In the mid-1980s, the U.S. Army Corps of Engineers proposed filling the borrow pits with sediment generated by dredging in New York harbor. According to the Jamaica Bay Ecowatchers, a local environmentalist group, the proposal was an effort on the part of the federal government to dispose of sediments deemed too toxic under federal guidelines for dumping in the ocean. The waters around Jamaica Bay form part of the National Park Service’s Gateway Recreational Area and also fall under the jurisdiction of the state DEC.
In 2012, Goldfeder and Addabbo partnered with the Ecowatchers to introduce legislation banning the dumping of these toxic materials into the bay. Governor Cuomo signed the bill into law in 2014, however the language included a June 30th, 2017 expiration date, leading to this most recent extension proposed by the legislators. The Jamaica Bay Ecowatchers welcome Goldfeder and Addabbo’s new push as a potentially major step in protecting the bay for future generations.

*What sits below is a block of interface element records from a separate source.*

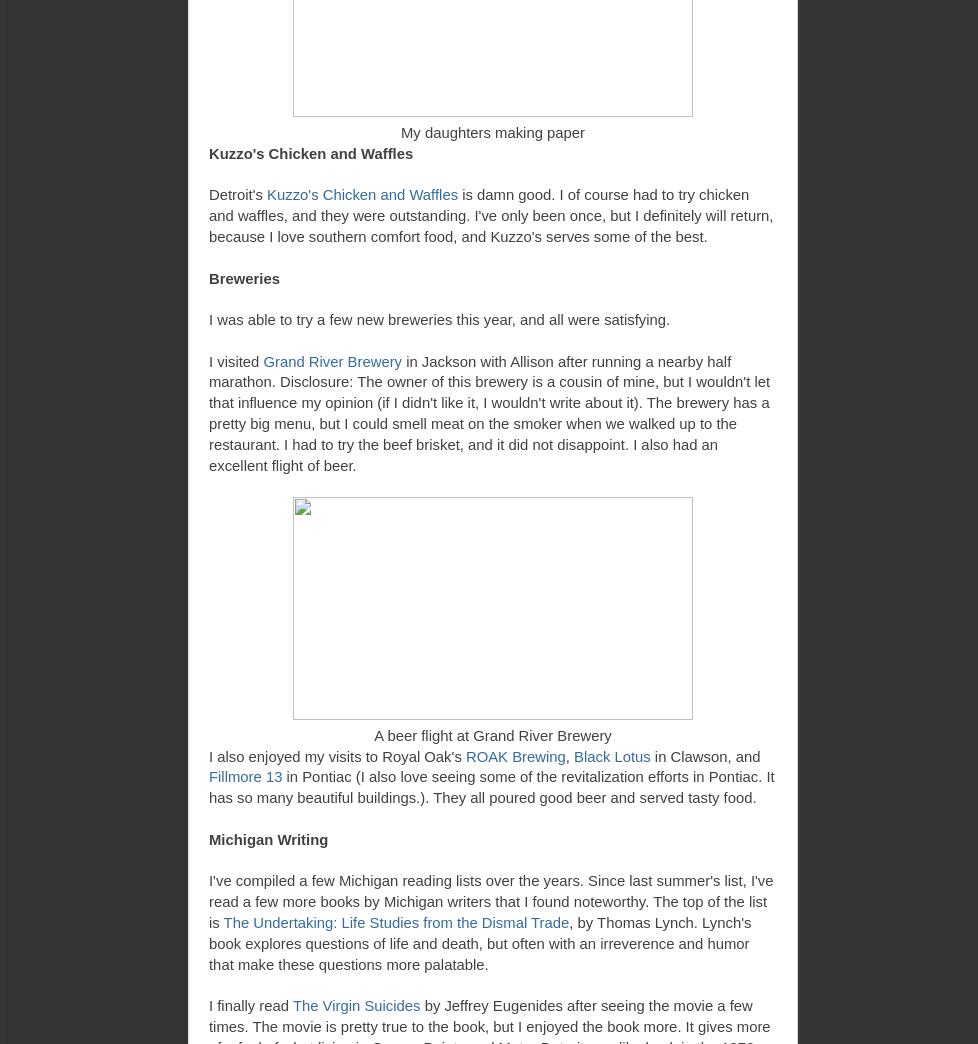 The image size is (978, 1044). I want to click on 'I've compiled a few Michigan reading lists over the years. Since last summer's list, I've read a few more books by Michigan writers that I found noteworthy. The top of the list is', so click(208, 901).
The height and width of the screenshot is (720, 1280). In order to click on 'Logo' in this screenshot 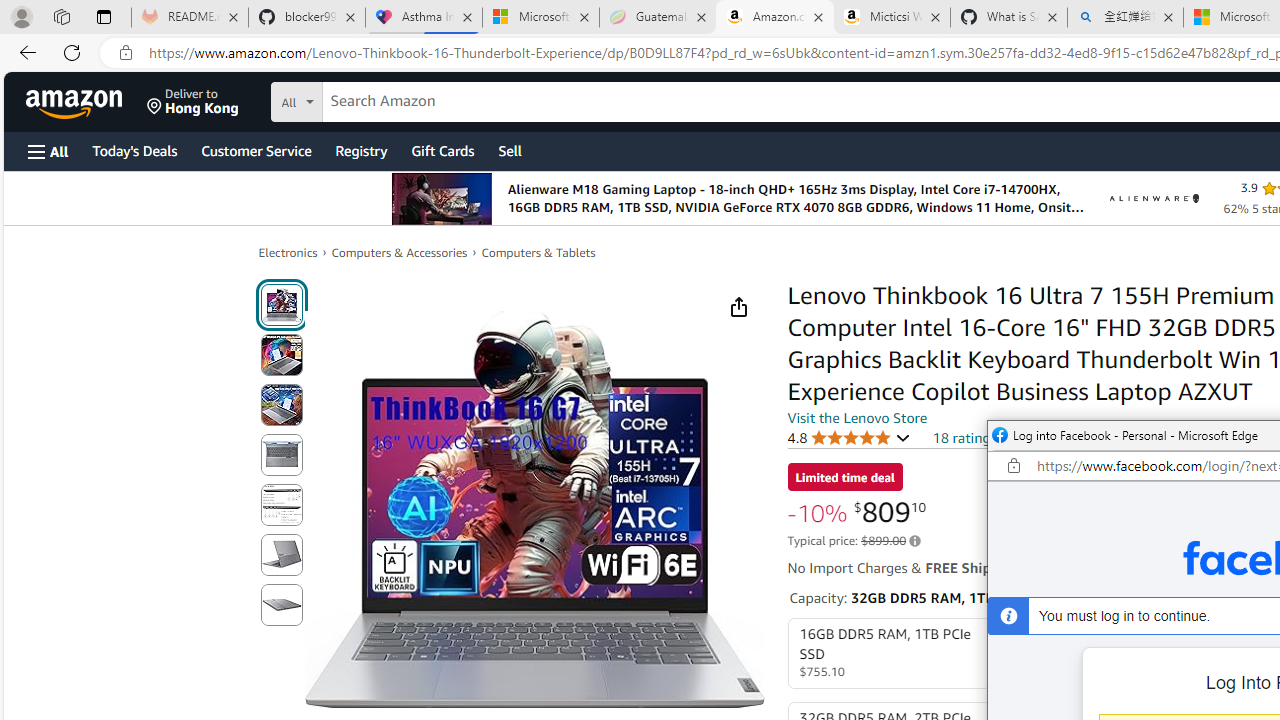, I will do `click(1153, 198)`.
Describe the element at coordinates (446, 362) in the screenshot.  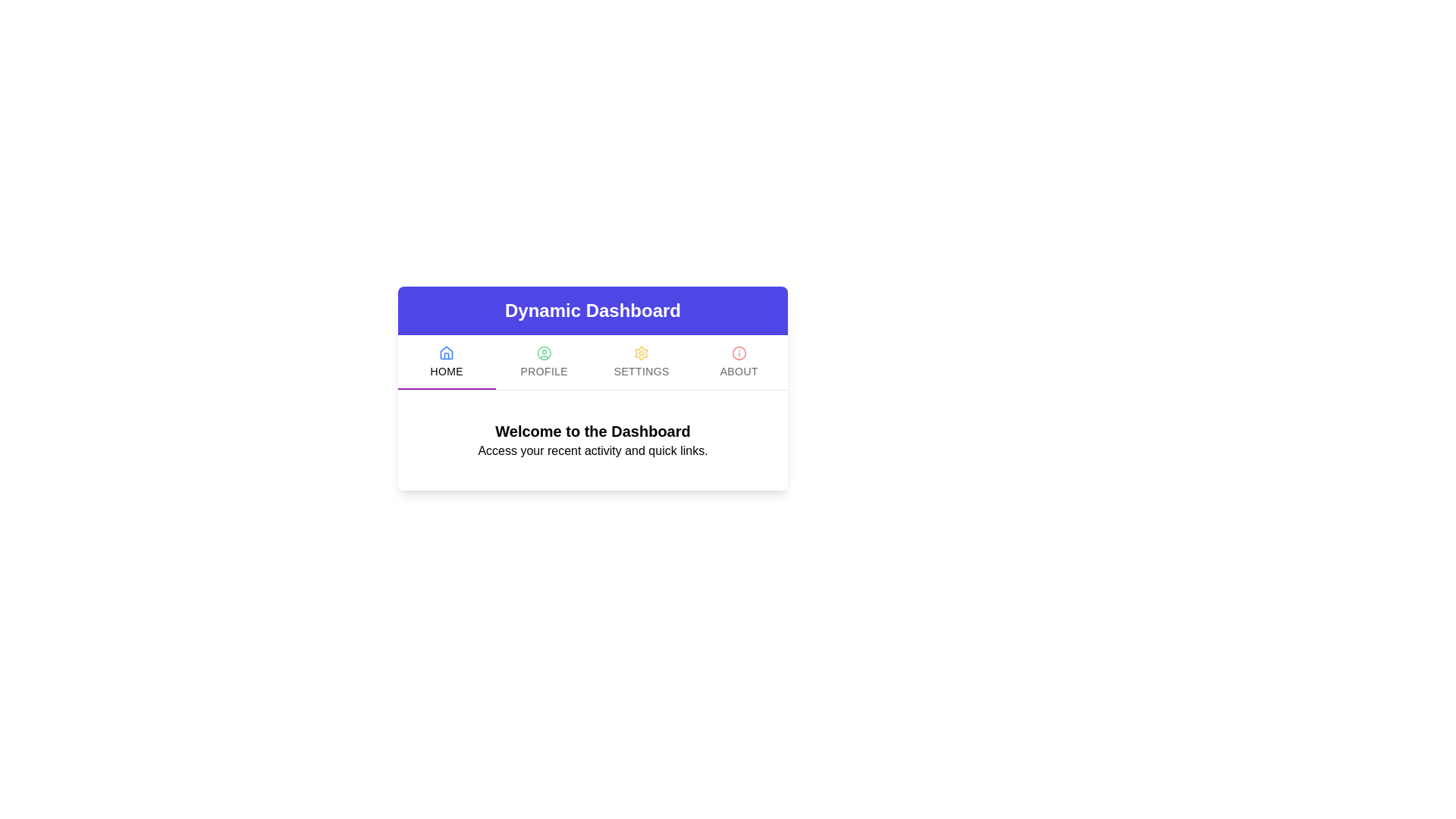
I see `the 'Home' button, which is the first tab in a tab bar below a purple header` at that location.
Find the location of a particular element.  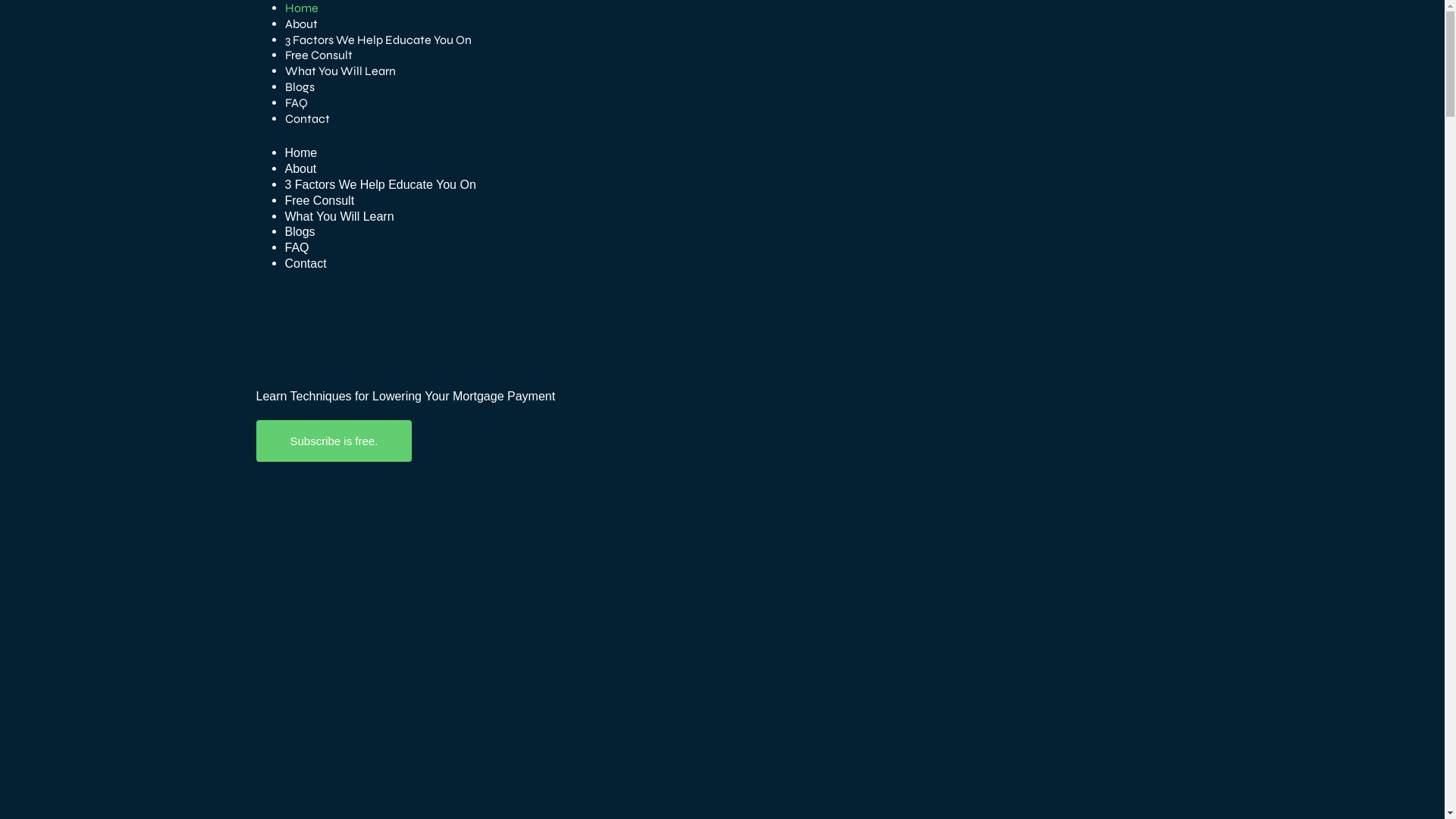

'Contact' is located at coordinates (306, 118).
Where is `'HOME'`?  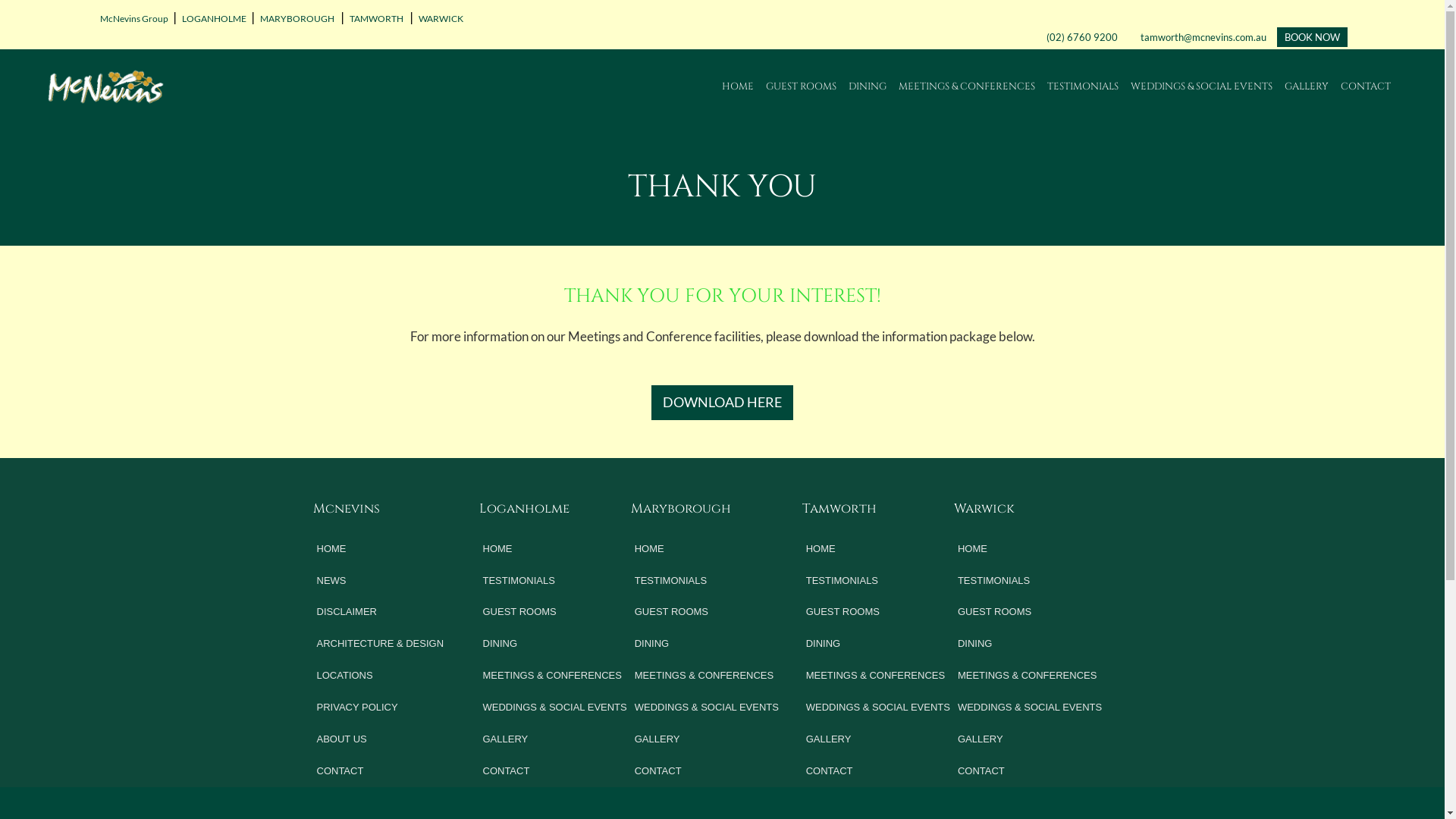 'HOME' is located at coordinates (720, 86).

“The Jamaica Bay Ecowatchers commend Assemblyman Goldfeder and Senator Addabbo for passing this critical legislation and we urge to governor Cuomo to sign it,” said Dan Mundy, Jr., President of the Jamaica Bay Ecowatchers. “It is fitting that the assemblyman’s last bill before leaving office will provide long-term protection for this community and environment and put a halt to a horrible plan which was driven purely by economics. Assemblyman Goldfeder is going out the way that he has served his constituents from day one, which is fighting the good fight looking out for the families he served and protecting beautiful areas like Jamaica Bay for generations to come. Environmental groups around the bay applaud Assemblyman Goldfeder and state Senator Joseph Addabbo’s efforts to get this bill passed.”
The passage of the bill last week amounted to an eleventh hour victory for the Queens officials. Both houses unanimously voted in favor of the bill during the evening of the last scheduled day of session for the year, which was later extended into Friday. Goldfeder and Addabbo are now calling on Governor Cuomo to sign the bill into law.
“We thank Dan Mundy and all the environmental advocates for their tireless work and urge Governor Cuomo to join our bipartisan effort to protect Jamaica Bay for years to come,” said the legislators.